Из первого, наполненного янтарным продуктом, сосуда тоже только Игнату дозволялось напиться до отвала. Ни разу дед даже не хмыкнул, не отстранил мальчугана от ведра, не пожалел для него целебного зелья.
Дед любил внука, ведь тот, несмотря на юный возраст был весьма  смышлёным и расторопным. В свои шесть лет он умел остановить рой. Для того чтобы тот не улетел далеко, Игнатка забрасывал вылетевших пчёл землёй, после чего рой вынужден был привиться к ближайшему вязу. И тогда парнишка бежал к деду, чтобы сообщить о его местонахождении. И уже было делом техники для деда загнать рой в роевник и опустить его в холодный погреб, чтобы усмирить разгорячённых пчёл. Иногда рой, случалось, всё же прокарауливали, и тогда он улетал за многие километры. Семидесятипятилетнему деду приходилось исхаживать до семидесяти километров в день в его поисках, но и тогда он не ругал внука, понимая, что даже взрослому не всегда под силу остановить рой.

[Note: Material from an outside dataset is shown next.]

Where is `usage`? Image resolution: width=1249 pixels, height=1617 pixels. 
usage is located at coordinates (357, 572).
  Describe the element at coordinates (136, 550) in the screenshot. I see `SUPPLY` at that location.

Дед уважал мальца ещё и за то, что тот мужественно сносил пчелиные укусы, когда надев москитную сетку, помогал окуривать ульи.
Подросшему Игнату стали доверять ещё более серьёзное дело — водить лошадей в ночное. Это было любимое занятие всех мальчишек деревни. Верхом на лошади без всякого седла, они ощущали себя покорителями мира. И хоть набивали на худых ягодицах синяки об обтянутый лишь кожей конский позвоночник, а холод под утро пробирал до дрожи, Игнат и его товарищи ни за что не променяли бы эти прогулки верхом в предутреннем тумане на спокойный сон на тёплых полатях.
Ходил Игнат, как и его братья и сёстры, круглое лето босиком и лишь осенью, когда лужи прочно схватывались льдом, в лаптях, а зимой - в валенках. Другой обуви у детей не имелось. Свои первые сапоги парнишка заработал сам уже в девять лет, добывая и сдавая в специальную приёмную контору шкурки различных зверьков — белок, кротов и даже крыс, которых он отлавливал всё лето. Дед не без гордости сводил внучка в сельпо, дабы выбрать добротные сапоги, которые должны были послужить позднее и его братьям.
Игнат первым из детей пошёл в школу-четырёхлетку, первым одолел азбуку и... влюбился в книги. Он выучивал наизусть целые поэмы, с удовольствием цитируя их везде, где придётся, но первыми его слушателями были, конечно же, его родные братья и сёстры.
На любовь к учёбе не повлияла даже необходимость добираться в школу за пять километров, да ещё через лес, где за время войны расплодилось множество волков. И хоть ходил он не один, а с друзьями, натерпелись они страху за четыре года - волки частенько сопровождали ребят. Как голодные хищники не порвали их, оставалось загадкой. Отчаянные пацаны умудрялись всякий раз отогнать страшных зверей от себя, но иногда в этой борьбе страдала их одежда. И тогда мать нещадно ругала Игната, не подозревая даже, что могла потерять своего ребёнка навсегда.
Мать можно было понять. Ей-то доставалось больше других. С раннего утра приготовив детям поесть, накормив цыплят и подоив корову, она уходила на работу на ферму, а после двенадцатичасового рабочего дня, натаскавшись вёдер с молоком, кормом и навозом, уставшая и голодная, она вынуждена была ещё и дома пахать за всех. Дети просили есть, их скудную одежонку надо было стирать, штопать, да и шила мать всё сама из собственноручно сотканного полотна, так как ни тканей, ни одежды в деревню практически не завозили, да и покупать-то всё это было не на что. А ещё она сама косила траву летом и ходила в лес за дровами, сажала овощи и лён, который требовалось не только вырастить, но и высушить, вытрепать и скрутить нить, из которой затем и ткалось полотно. Каждая тряпочка носилась не то, что до дыр - по окончании срока службы из остатков делались прихватки, ставились заплатки на прохудившиеся места в одежде, шились игрушки детям.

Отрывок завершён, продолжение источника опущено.